Already then it was supposedly the center of the Novigrad diocese, although there is no firm evidence to support this. The church that keeps the relics of St. Pelagius, the town saint, was most probably built in the 6th c. with a cemetery next to it. The first registered bishop, Mauritius, lived much later. He became bishop of Novigrad, at the time named Civitas Nova, at the end of the 8th c. It is needless to look for books in search of his name. It is enough to look at the ciborium in the Novigrad Lapidarium and read the inscription at the top of its sides and notice the inscribed name MAURICIUS EPISCOPU(US). He is mentioned as the commissioner of this very ciborium that originally stood above the baptismal font in the baptistery of the Novigrad cathedral that was later pulled down.

The fact that Novigrad had its cathedral in the 8th c. speaks a lot about its importance. The one-time cathedral is nowadays the Parish Church of SS. Pelagius and Maximus, somewhat altered throughout the ages. The northern windows of the central nave of this three-aisled basilica are the same ones that Bishop Mauritius looked through. The church at the time had multi-colored stone furnishings, fragments of which are presently kept in the church and town lapidariums.

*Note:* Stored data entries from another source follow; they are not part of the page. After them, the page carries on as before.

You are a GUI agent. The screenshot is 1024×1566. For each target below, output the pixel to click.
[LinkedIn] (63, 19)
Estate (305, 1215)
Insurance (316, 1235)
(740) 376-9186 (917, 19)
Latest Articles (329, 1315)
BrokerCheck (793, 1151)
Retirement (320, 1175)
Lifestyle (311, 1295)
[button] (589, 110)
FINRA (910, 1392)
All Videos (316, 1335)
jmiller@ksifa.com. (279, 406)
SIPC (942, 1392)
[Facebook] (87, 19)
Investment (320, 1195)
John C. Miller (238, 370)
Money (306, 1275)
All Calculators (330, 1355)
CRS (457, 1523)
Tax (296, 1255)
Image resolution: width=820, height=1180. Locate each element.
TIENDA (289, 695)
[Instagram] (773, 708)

Scholars have not yet agreed whether the medieval crypt under the sanctuary was formed in the time of Mauritius or as a result of a later reconstruction from the 11th c., during the rule of the Bavarian noblemen and the Patriarchs of Aquileia. Being the only church with a crypt in Istria it is truly unique and may be compared only to the church in Aquileia. As early as 1149 Novigrad swore loyalty to Venice. New defensive walls were built, possibly on the site of earlier ones, of which only a square tower near the hotel by the entrance to the historic core was preserved. Reconstructed in the 15th c., they now gained round towers. At the same time, the Dominican monastery with the Church of Our Lady of Mount Carmel was built. Palaces with elaborate decor some of which can even nowadays be recognized by the Gothic windows and other details were also built at that time.

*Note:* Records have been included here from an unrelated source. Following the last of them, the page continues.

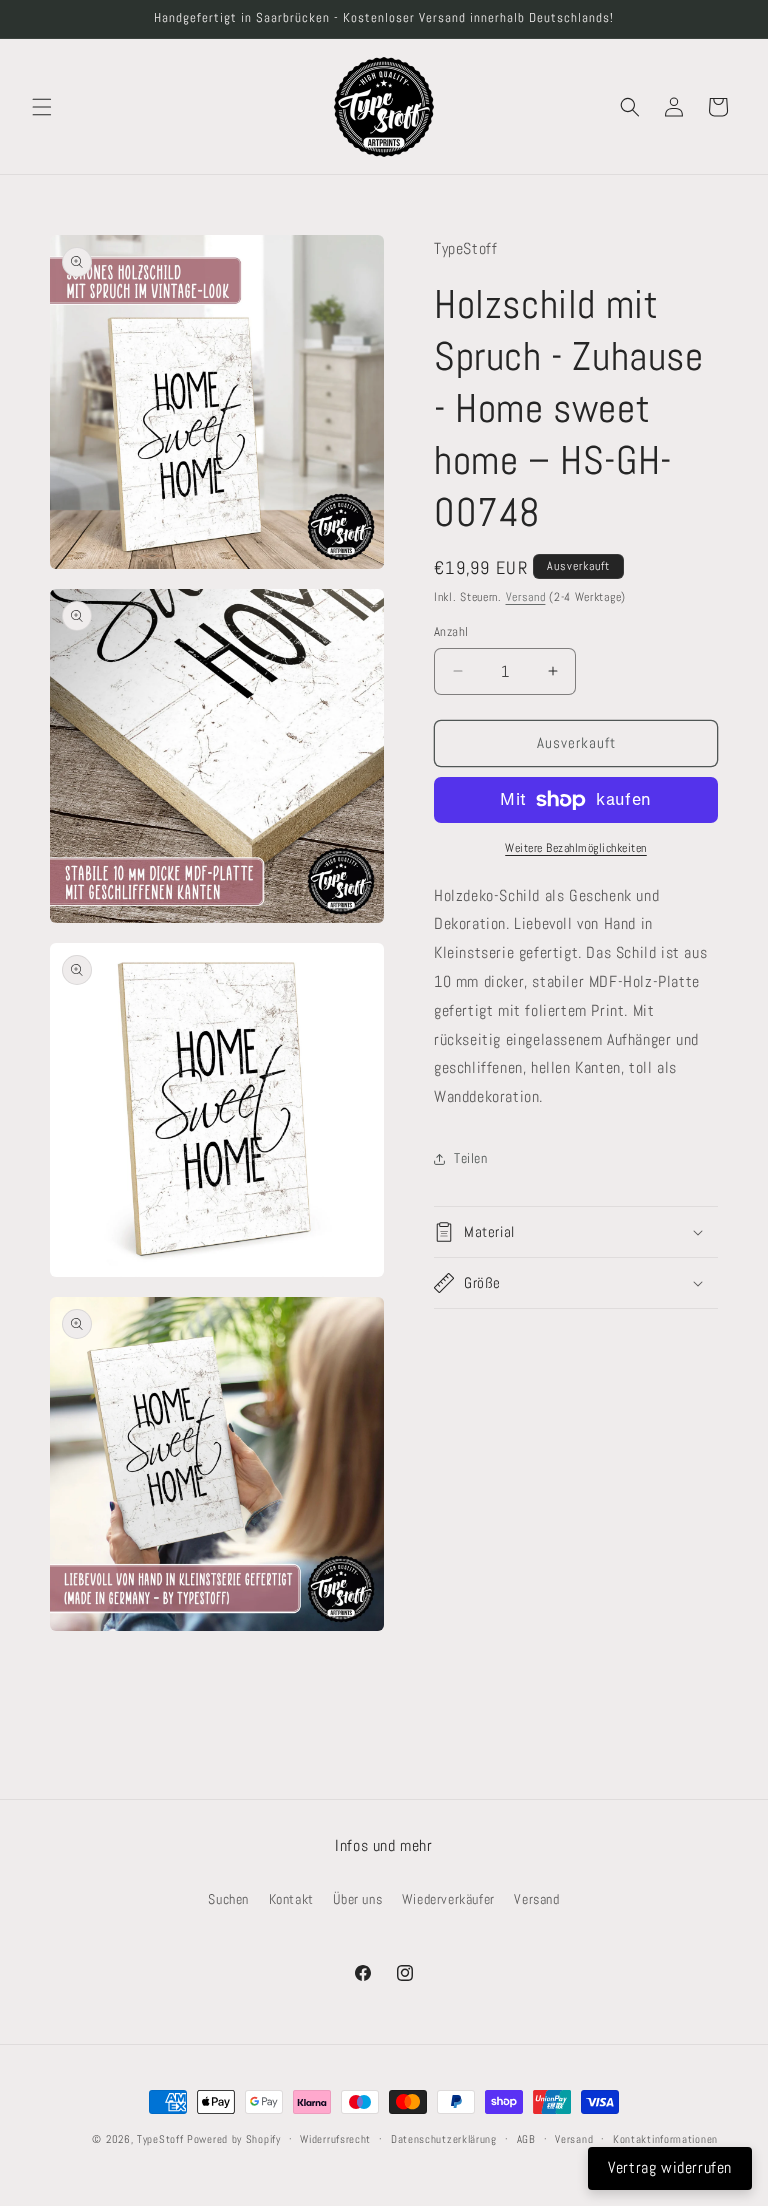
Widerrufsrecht (335, 2139)
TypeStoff (160, 2139)
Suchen (228, 1899)
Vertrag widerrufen (670, 2167)
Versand (526, 597)
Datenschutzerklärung (444, 2139)
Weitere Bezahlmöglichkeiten (576, 848)
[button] (42, 107)
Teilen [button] (471, 1158)
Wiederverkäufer (448, 1899)
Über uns (357, 1899)
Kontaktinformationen (665, 2139)
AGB (526, 2139)
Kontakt (291, 1899)
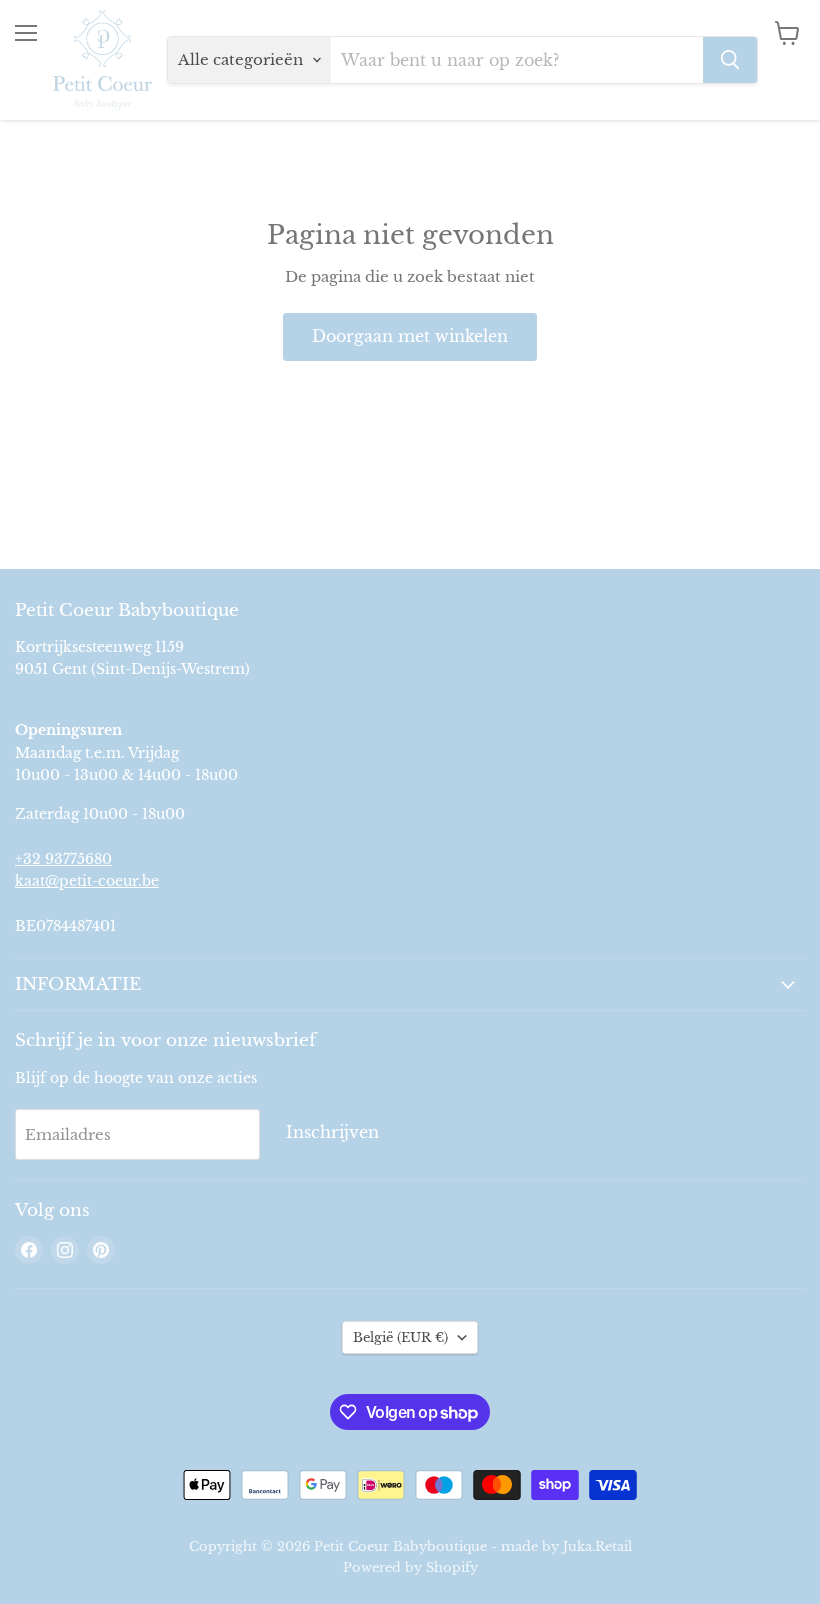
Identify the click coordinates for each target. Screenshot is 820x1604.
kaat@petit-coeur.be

The best known Novigrad noble family Rigo, probably already at the time assumed important civil functions, however, they are better known for their later building activities. In 1770 they built a grand Communal Palace and before that, in 1750 a Late Baroque stancija outside the town, in Karpinjan. This impressive residential-economic complex of buildings with a disposition in the shape of the letter U, boasts a luxurious interior with stucco and painted decorations. The entire project, although undertaken by one single family, demonstrated the power of Novigrad in the 18th c. However, prosperity did not last for long. With the fall of Venice, Novigrad shared the destiny of all other Istrian towns.

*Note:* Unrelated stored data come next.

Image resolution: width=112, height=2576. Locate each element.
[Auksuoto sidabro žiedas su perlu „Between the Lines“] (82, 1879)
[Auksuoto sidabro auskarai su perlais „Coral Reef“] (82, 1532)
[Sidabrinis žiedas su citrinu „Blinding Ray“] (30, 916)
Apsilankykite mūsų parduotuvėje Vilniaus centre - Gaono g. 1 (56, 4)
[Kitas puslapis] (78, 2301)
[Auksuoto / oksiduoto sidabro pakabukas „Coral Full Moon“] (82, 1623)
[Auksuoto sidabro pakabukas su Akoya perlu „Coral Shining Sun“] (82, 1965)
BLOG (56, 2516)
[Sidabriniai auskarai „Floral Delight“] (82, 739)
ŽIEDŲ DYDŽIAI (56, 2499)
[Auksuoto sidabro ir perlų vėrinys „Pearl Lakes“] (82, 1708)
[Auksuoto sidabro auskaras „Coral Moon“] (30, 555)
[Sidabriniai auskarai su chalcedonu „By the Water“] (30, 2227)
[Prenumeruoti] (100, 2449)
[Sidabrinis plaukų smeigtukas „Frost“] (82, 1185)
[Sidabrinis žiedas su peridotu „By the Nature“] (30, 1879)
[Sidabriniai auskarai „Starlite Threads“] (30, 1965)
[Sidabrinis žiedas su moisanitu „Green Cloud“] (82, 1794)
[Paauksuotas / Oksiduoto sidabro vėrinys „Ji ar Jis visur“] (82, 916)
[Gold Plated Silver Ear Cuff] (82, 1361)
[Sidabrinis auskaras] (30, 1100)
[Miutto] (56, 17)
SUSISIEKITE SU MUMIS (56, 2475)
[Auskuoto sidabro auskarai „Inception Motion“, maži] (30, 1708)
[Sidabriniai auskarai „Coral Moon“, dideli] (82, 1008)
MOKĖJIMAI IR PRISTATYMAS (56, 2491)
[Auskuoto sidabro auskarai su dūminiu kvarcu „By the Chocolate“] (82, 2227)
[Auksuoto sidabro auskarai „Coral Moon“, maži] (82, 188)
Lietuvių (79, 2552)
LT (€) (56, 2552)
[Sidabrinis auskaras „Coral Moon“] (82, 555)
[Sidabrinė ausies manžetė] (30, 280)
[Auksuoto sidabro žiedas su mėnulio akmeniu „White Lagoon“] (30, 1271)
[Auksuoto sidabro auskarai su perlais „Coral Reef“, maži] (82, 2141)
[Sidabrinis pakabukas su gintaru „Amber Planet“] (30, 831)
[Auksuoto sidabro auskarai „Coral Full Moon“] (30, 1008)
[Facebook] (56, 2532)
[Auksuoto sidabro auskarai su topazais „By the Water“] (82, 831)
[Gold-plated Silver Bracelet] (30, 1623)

One hundred years later, the commune raised money for the construction of the new town symbol - the belfry of the parish church following the design of St. Mark’s in Venice - for Venice was still an inspiration.  It is unusual though, that a few kilometers north along the sea, a completely different style can be seen. The large monastery in Dajla with the Church of St. John the Baptist from the second half of the 18th c., the Benedictine estate from the beginning of the 9th c., was reconstructed in 1839 following the plans of French architect Le Terrier de Manetot. This specific French Classicism is unique in Istria. However, even before the curate’s house resembling the existing church and the central two-storey palace were built, Dajla must have been an impressive complex.  We can only imagine what it was like in the second half of the 13th c. when it was passed into the possession of the Sabini family from Koper by the Novigrad bishops and reconstructed in such a way that it resembled a castle. Having changed many owners through history, the complex was rightly returned to the church several years ago.


Novigrad Lapidarium, Rigo Gallery.

Interesting facts:

Novigrad was the center of the diocese until 1831. It is impossible to name all the bishops who headed this diocese. Luckily, the parish church keeps portraits of them all. A traveling artist painted them in the beginning of the 18th c., indicating the name and time of service of each bishop in Novigrad.